Directions for this task:
Retype, exactly as written, every line from the one containing "Instruction: Click the" through the last line of the records below, both included; skip the pictures.

Records supplied:
>>>
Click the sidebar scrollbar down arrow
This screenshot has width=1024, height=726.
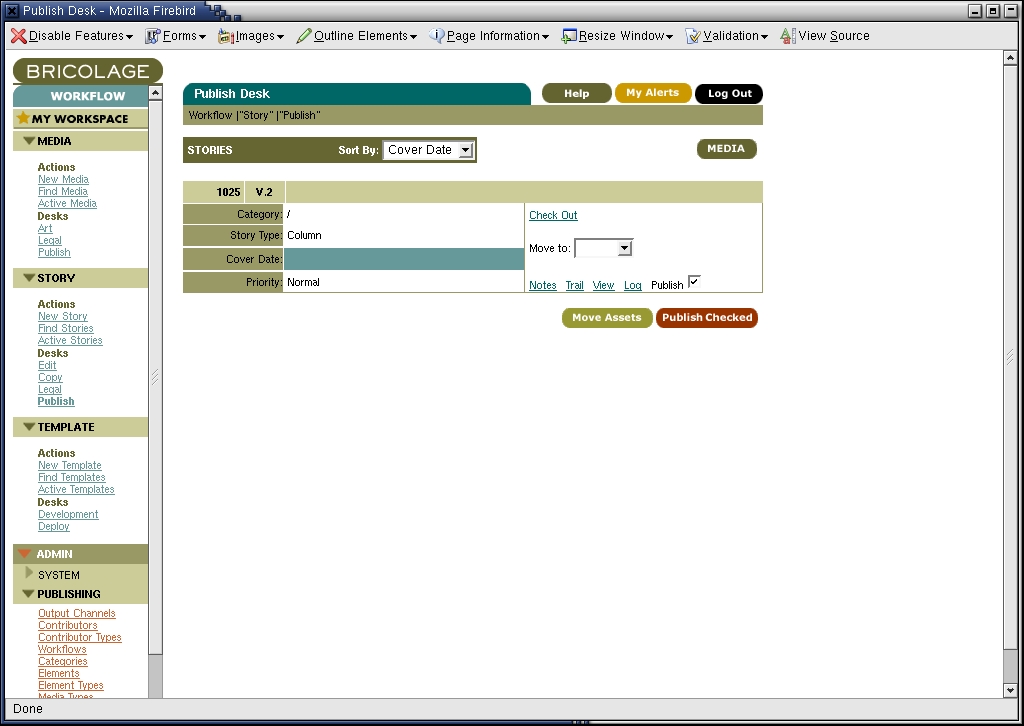[x=155, y=690]
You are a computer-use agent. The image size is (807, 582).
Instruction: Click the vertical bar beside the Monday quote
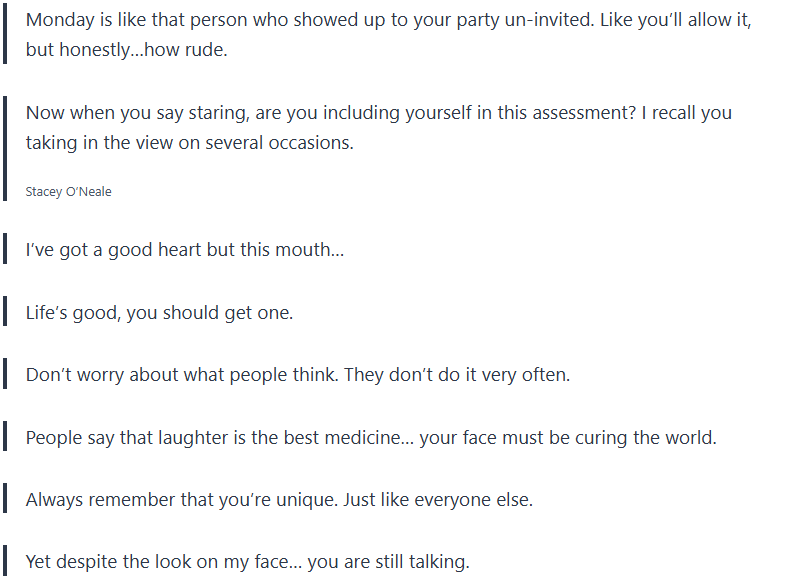tap(5, 34)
<<<
Response:
Instruction: Click the vertical bar beside the Monday quote
tap(5, 34)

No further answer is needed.